A happy spider monkey makes a noise that's called a whinny, presumably because the sound is reminiscent of a (squeaky) horse neighing. In more technical terms, "whinnies consist of a series of 2-12 rapid rises and falls in pitch, about 100 ms from peak to peak, with a fundamental frequency moving from about 1000 Hz to about 2300 Hz and back" [Gabriel Ramos-Fernandez]. And I discovered something about the whinny that I haven't read in any scientific literature. It's a developmental milestone, like a human baby's first steps. Chiquito has whinnied since we got him at twenty-two months of age, but Lolita made her first - and subsequent - whinnies this week at nine months of age! (Even more notable is that most of her whinnies are in response to rock music from the 70's on Pandora, when a new song starts - whereas Chiquito's are almost always in response to food.)
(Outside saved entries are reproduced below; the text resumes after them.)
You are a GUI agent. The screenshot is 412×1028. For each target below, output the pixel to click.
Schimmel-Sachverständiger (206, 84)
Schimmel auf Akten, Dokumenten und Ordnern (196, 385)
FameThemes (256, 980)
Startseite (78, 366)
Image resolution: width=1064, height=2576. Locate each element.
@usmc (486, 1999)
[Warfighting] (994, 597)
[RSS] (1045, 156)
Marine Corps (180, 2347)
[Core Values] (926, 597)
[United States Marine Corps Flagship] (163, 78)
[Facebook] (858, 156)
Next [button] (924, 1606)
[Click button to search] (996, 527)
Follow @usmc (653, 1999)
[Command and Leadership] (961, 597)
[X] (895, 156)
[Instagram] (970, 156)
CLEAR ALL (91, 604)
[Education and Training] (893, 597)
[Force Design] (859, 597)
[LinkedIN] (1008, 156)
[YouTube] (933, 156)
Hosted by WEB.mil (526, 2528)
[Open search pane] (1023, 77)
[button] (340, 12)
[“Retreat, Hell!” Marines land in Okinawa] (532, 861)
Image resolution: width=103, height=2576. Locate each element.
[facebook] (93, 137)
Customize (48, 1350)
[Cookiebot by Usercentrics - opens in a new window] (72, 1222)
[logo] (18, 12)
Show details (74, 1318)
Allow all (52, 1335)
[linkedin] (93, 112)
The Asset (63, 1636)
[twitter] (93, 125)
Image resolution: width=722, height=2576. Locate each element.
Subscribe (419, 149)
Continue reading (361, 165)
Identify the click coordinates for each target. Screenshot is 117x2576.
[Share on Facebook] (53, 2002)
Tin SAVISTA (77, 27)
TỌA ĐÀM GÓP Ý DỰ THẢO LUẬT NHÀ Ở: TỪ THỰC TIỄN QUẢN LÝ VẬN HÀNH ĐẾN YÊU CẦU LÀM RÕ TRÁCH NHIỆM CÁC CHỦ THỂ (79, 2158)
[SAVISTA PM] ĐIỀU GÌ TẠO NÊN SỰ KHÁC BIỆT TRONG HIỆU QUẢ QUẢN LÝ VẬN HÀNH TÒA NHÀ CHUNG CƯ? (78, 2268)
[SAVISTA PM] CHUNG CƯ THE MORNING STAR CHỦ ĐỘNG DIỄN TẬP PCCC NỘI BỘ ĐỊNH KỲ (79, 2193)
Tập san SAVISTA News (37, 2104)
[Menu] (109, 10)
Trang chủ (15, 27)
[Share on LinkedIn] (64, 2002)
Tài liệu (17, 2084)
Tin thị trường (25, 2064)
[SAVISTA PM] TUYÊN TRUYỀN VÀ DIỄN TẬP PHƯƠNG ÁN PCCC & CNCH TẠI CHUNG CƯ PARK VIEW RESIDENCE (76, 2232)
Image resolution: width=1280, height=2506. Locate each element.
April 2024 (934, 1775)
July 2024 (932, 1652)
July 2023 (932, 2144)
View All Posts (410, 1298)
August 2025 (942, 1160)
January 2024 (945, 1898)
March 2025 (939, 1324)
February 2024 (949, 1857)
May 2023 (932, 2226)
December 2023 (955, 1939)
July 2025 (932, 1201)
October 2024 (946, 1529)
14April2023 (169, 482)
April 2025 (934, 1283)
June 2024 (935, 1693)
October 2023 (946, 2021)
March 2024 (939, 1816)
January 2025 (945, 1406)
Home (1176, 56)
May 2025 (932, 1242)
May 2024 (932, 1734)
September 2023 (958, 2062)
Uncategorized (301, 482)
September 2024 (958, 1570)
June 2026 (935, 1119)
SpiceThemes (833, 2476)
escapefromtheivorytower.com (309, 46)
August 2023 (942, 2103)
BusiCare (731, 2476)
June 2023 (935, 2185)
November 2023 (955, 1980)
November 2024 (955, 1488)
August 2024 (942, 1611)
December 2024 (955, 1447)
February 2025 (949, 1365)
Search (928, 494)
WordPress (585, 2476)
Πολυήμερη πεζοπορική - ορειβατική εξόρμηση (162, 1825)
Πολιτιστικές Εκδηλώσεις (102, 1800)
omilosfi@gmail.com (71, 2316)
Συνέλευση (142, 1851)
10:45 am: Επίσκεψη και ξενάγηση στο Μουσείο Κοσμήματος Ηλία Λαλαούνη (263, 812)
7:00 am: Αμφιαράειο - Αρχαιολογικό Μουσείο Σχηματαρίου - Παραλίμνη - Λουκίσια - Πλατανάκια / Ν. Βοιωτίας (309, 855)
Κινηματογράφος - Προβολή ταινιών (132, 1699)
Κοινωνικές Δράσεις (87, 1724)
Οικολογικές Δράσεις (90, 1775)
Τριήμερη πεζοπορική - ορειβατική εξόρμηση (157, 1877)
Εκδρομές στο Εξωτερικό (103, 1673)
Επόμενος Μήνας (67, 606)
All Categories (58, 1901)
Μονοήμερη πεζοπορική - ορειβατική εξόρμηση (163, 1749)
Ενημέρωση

So (getting back on topic), I'm confident that duplicating spider monkey locomotion and communication aren't prerequisites for successful surrogate parenting, even if I still feel inadequate. But what about environment? From the beginning I was convinced that rehabilitation was dependent on the monkeys spending time exploring and playing in the jungle, and thankfully they've done just that...disproving advice that it was impossible for a spider monkey to be alternately free-ranging and caged. But the cage is still a cage, which makes me feel badly enough. And then I read a well-intentioned sentence in Gloria Yeatman's wonderful article yesterday that said: "Lolita is an adorable female, about eight months old, who currently lives inside the house with Michele and Paul until she is old enough to share the monkey cage with Chiquito." http://retireforlessincostarica.com/2012/07/monkey-love-and-monkey-yoga/
LIVES INSIDE THE HOUSE??? Those words aren't found in any North American wildlife rehabilitation book or training manual. In fact, that literature stresses how critical it is not to allow wildlife to become habituated to humans and pets. Habituated animals have no fear of people or dogs in general...which is almost a guarantee that they'll be killed after they're released.
If Lolita was living in the house, was "I" living in denial?
I've spent a restless 24 hours, but the soul-searching was enlightening. I'm not in North America. And orphaned primates require physical contact with a surrogate mother or they become psychotic. Like numerous orangutans, and howler monkeys, and spider monkeys, and other primates before them - successfully released after being rehabilitated by human surrogates who didn't sleep in trees - Chiquito and Lolita can be, too.